OLD: Check! Both classifiers reach an almost 100% accuracy on the training data. Therefore we can be sure, the classifier really learned a model based on the training data.

UPDATED: Both classifiers reache a performance that is clearly over random guessing. Even not reaching 100% accuracy that would definitely show overfitting, we definitely see that our model has learned patterns in the training data.

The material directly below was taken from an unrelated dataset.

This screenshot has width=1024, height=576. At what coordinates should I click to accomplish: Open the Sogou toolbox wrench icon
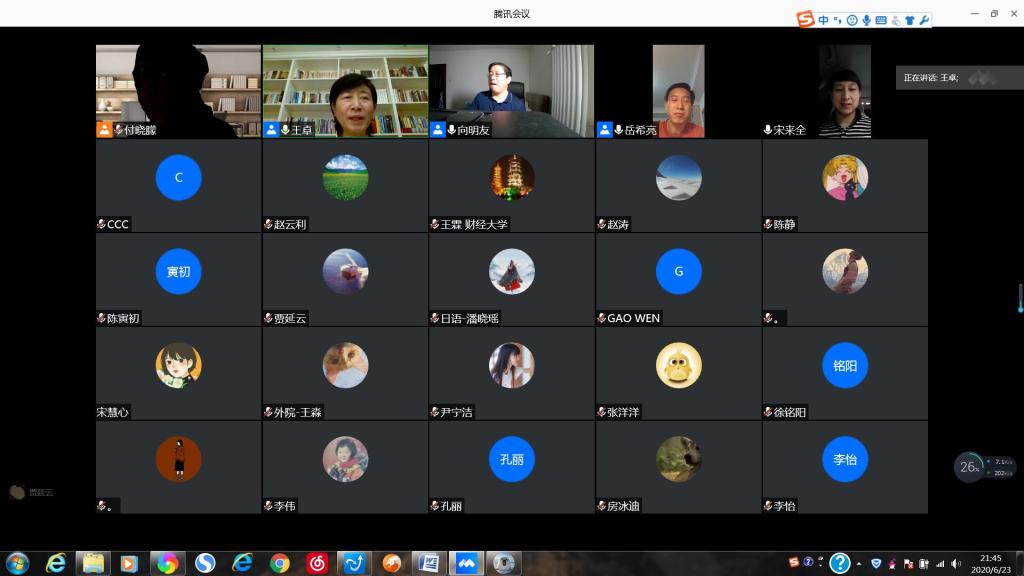pyautogui.click(x=924, y=20)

The usage of a simple linear SVM, no complex kernels, no hyperparameter tuning etc. does not allow to get better results.

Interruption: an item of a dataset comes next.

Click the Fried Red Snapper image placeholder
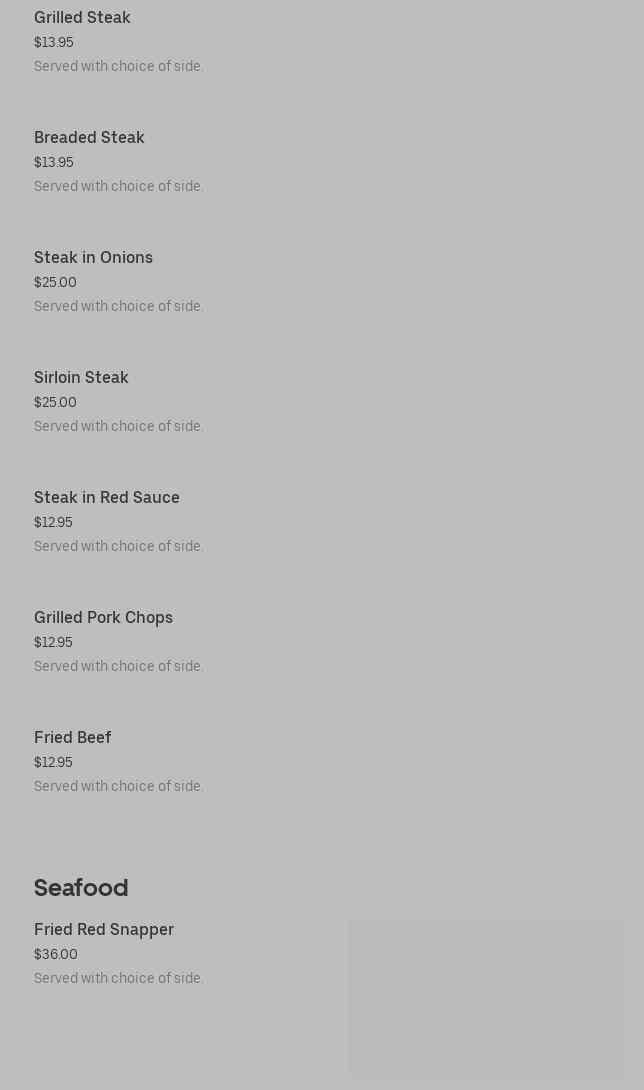644x1090 pixels. (485, 996)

### Evaluate learned models on the test set

In [18]:
# test the classifiers
preds_svm = svm_classifier.predict(test_matrix)
svm_acc = metrics.accuracy_score(labels_test, preds_svm)

preds_nb = nb_classifier.predict(test_matrix.toarray())
nb_acc = metrics.accuracy_score(labels_test, preds_nb)
#nb_acc = 0

svm_prec, svm_rec, svm_fscore, svm_sup = \
metrics.precision_recall_fscore_support(labels_test, preds_svm, pos_label=True, average='binary')

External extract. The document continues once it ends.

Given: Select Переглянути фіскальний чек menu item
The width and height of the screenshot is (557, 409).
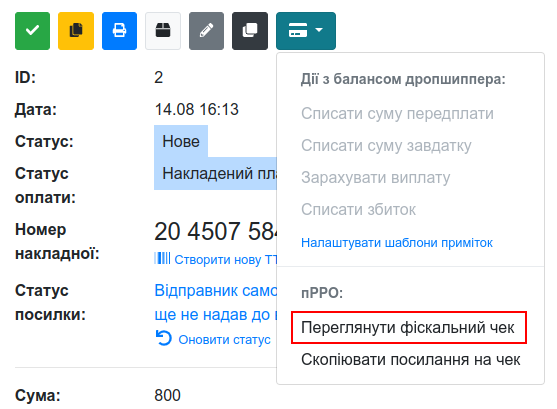Looking at the screenshot, I should [408, 328].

nb_prec, nb_rec, nb_fscore, nb_sup = \
metrics.precision_recall_fscore_support(labels_test, preds_nb, pos_label=True, average='binary')

print('   \t\tSVM \t\tNaive Bayes')
print('Acc \t\t {0:.3f} \t\t {1:.3f}'.format(svm_acc, nb_acc))
print('Prec \t\t {0:.3f} \t\t {1:.3f}'.format(svm_prec, nb_prec))
print('Rec \t\t {0:.3f} \t\t {1:.3f}'.format(svm_rec, nb_rec))
print('FMeas \t\t {0:.3f} \t\t {1:.3f}'.format(svm_fscore, nb_fscore))

   		SVM 		Naive Bayes
Acc 		 0.496 		 0.499
Prec 		 0.504 		 0.529
Rec 		 0.477 		 0.133
FMeas 		 0.490 		 0.212


### Observation

As expected, we get a classifier that is only as good as random guessing. Even not expecting better results, we tried out some different hyperparameters that have not improved the results. Trying out an SVM with polynomial 

OLD (getting about 57% accuracy when shuffling the data during train-test-split): To make a statement about the results, we first have to look at the distribution of labels in the test dataset.
An even simpler baseline we can use to compare our results with is a classifier that constantly predicts the class that is most common in the test set. 

In [19]:
num_trues, num_falses = labels_test.value_counts()
print("A classifier that always predicts 'True' would get an accuracy of: %.3f" % (num_trues/labels_test.count()))

A classifier that always predicts 'True' would get an accuracy of: 0.508


OLD (getting about 57% accuracy when shuffling the data during train-test-split): On the first sight, our classifier seems to have learned a very little bit, having an accuracy of 55.4 and 54.9 percent while the constant prediction would lead to 53.7 percent. In our case of predicting whether the stock price will close higher that it has opened based on a tweet, recall is much more important to us.

Altogether the difference is too insignificant and is expected to be not reproducible when using different hyper parameters like the size of the training set, another random seed etc.

**Update**: After playing a bit with hyperparameters, we can say that the accuracy of our classifiers is always slightly above the constant value predictor. The SVM classifier always reaches a higher accuracy than the NB classifier as well as a higher Recall, which is especially important for our goal as we want to avoid false negatives.

**Discussion:** It looks like this very simple classifier already has learned some patterns in the data, which is unexpected, but can be explained as follows: 

- test and training data are expected to be correlated, as the test data contains tweets from days which we've already trained on. A better evaluation: use data of new days
- Think about it again: As we're predicting only if a tweet was written on a good day for TSLA and do not consider the time a tweet was written at, it is likely to happen, that people write about the positive development of the stock price...


### Another Update:
After no longer shuffling the data on the train-test-split, the evaluation of our model results in the expected accuracy of below 50%. With shuffling the data before, the test set contained tweets from the same days that were already used during training.